On average, each episode of the impeachment hearings last for seven to nine hours. Because of the severe length of the hearings, the media networks that are tasked to cover the event had a hard time keeping up, thanks in large part to other concurrent events that affect the country.
More often than not, live coverage of the impeachment hearings were rudely interrupted by a live appearance and address from either President Rodrigo Duterte or any of his staff (namely spokesperson Harry Roque). The President and his men’s constant interruptions have often made the hearings irrelevant at best.
It is always mandatory for news networks to cut from an ongoing Senate or House hearing to President Duterte once he begins to speak in public. After all, the executive branch is always a priority over all other branches of government.
But what baffles many is the treatment in which media outlets approach the hearings. On the good side, GMA News and Rappler provide an uninterrupted live stream of the impeachment hearings on YouTube, with GMA News using one that is exclusive online and not on traditional media.
However, the same cannot be said for ABS-CBN News and CNN Philippines. ABS-CBN News, in particular, provides viewers the feed from the ABS-CBN News Channel (ANC) and not one that is an independent online feed.

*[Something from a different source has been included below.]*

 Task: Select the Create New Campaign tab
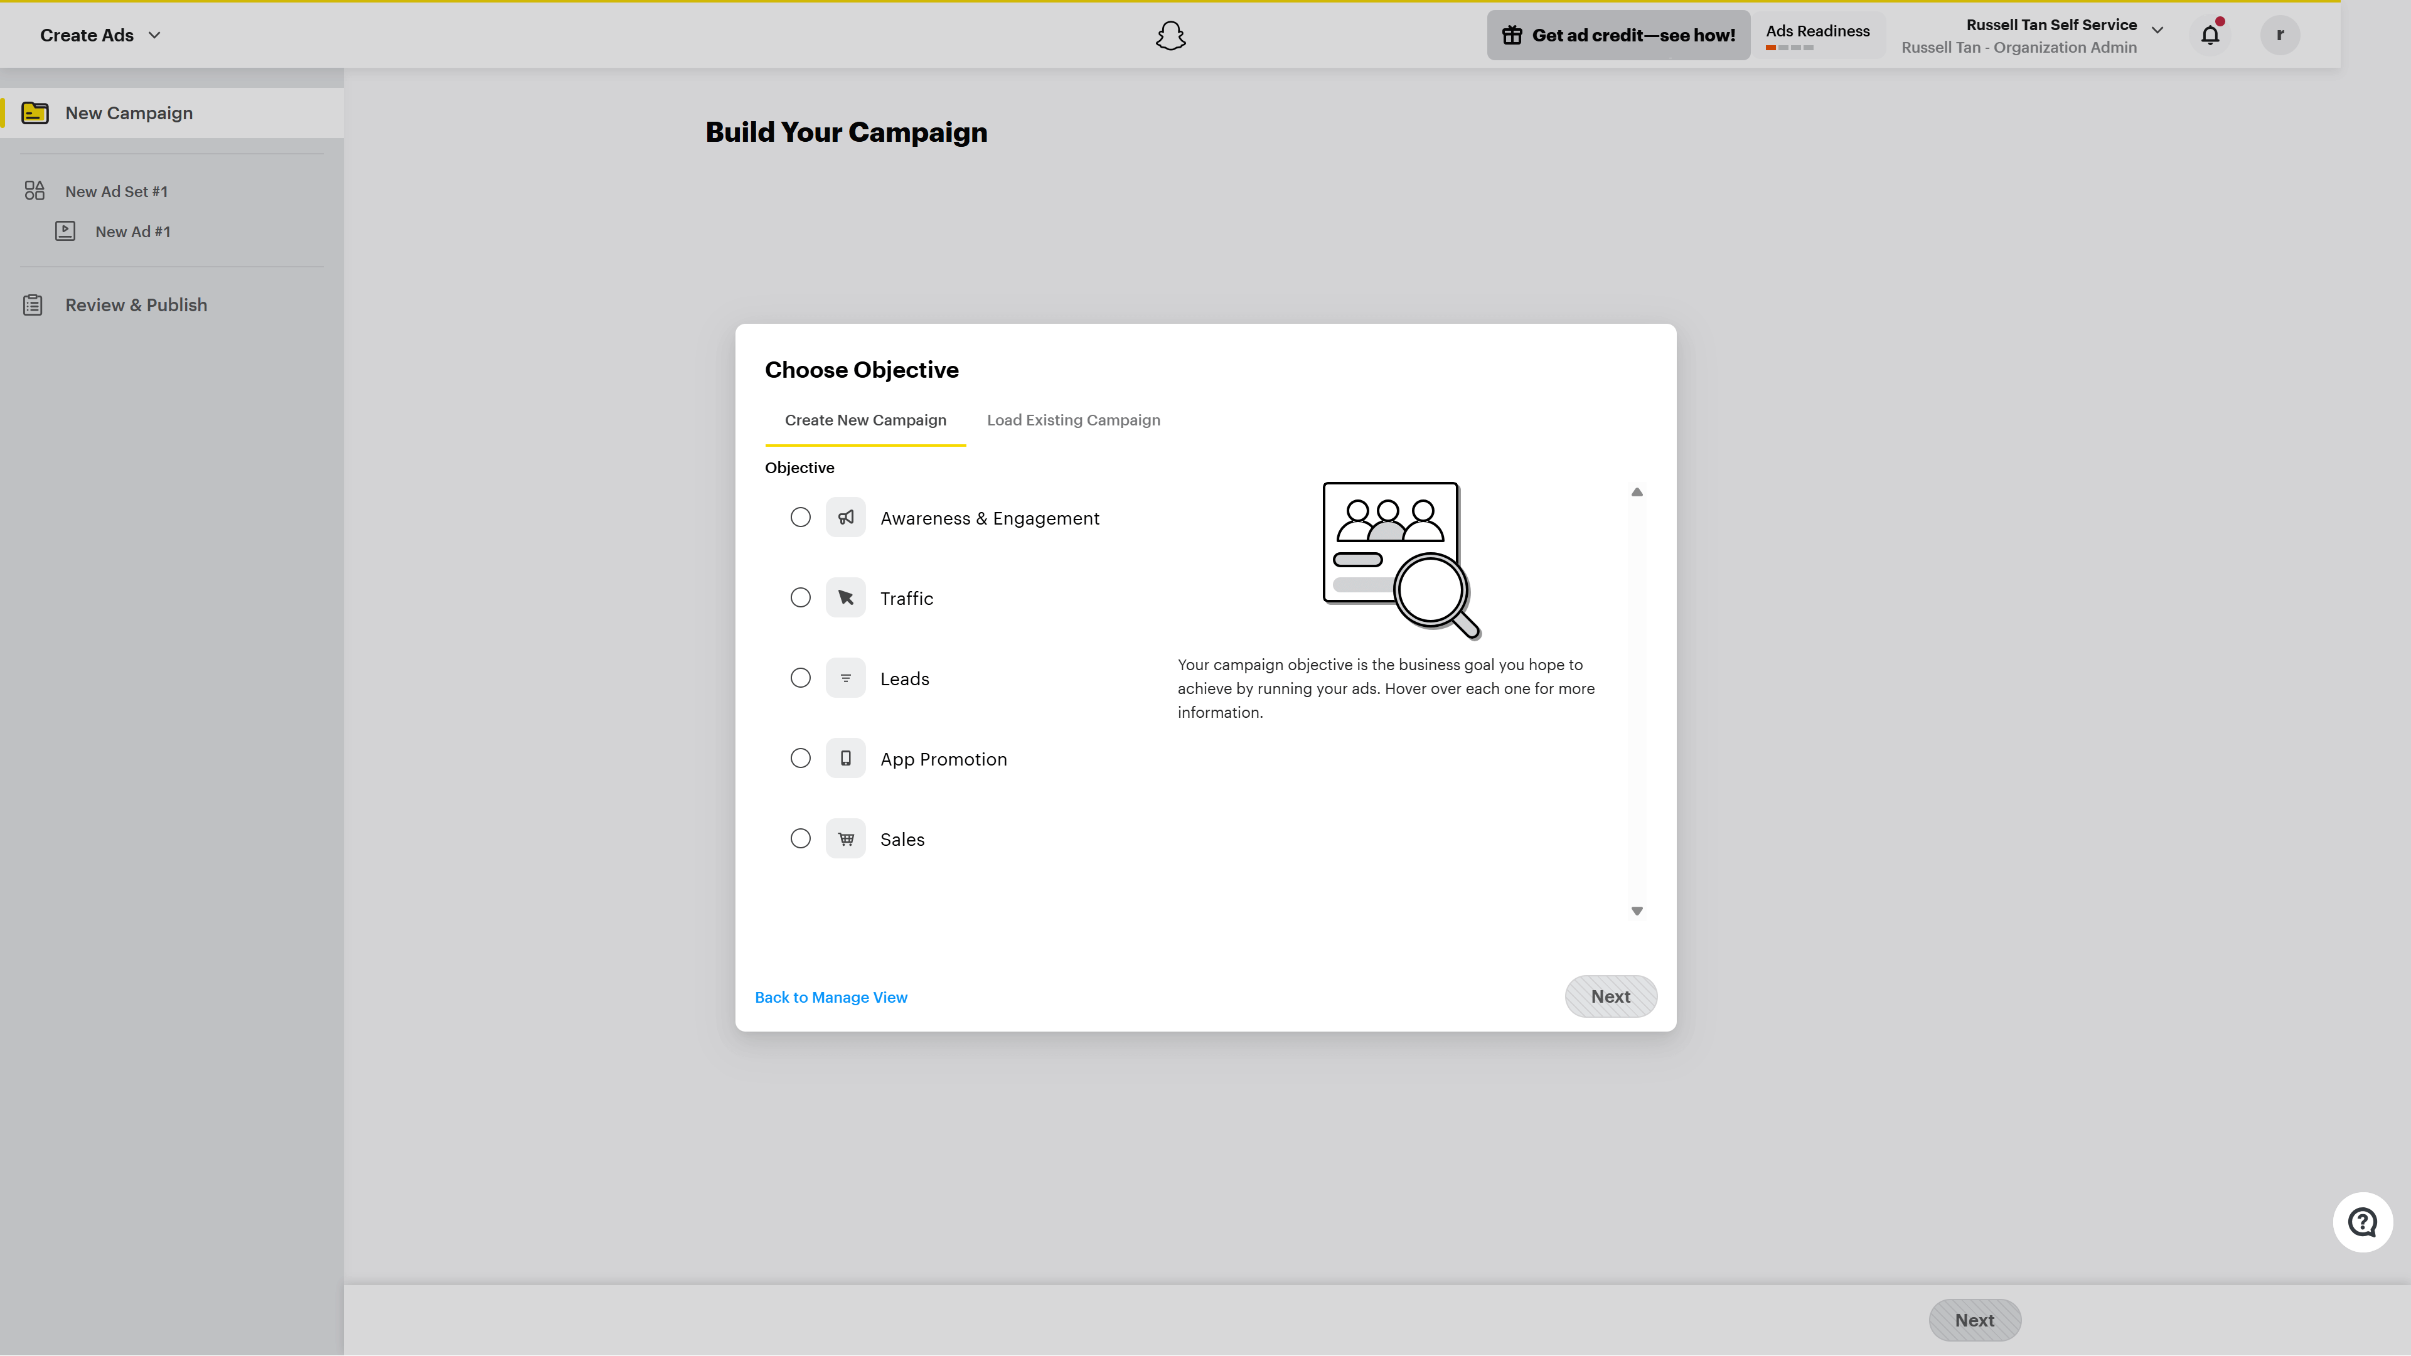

News5? Consider them extinct and moribund at this point.
With the impeachment hearings to continue until January 2018 at the latest, news outlets must find a way to maximize its coverage. There is no excuse for getting interrupted by another concurrent live event; someone should look at other manners with which the impeachment hearings are utilized.
If not, let’s just hope that Congressman Reynaldo Umali and the Justice Committee end each episode at the soonest possible time. Nine hours is just too exhausting to be honest.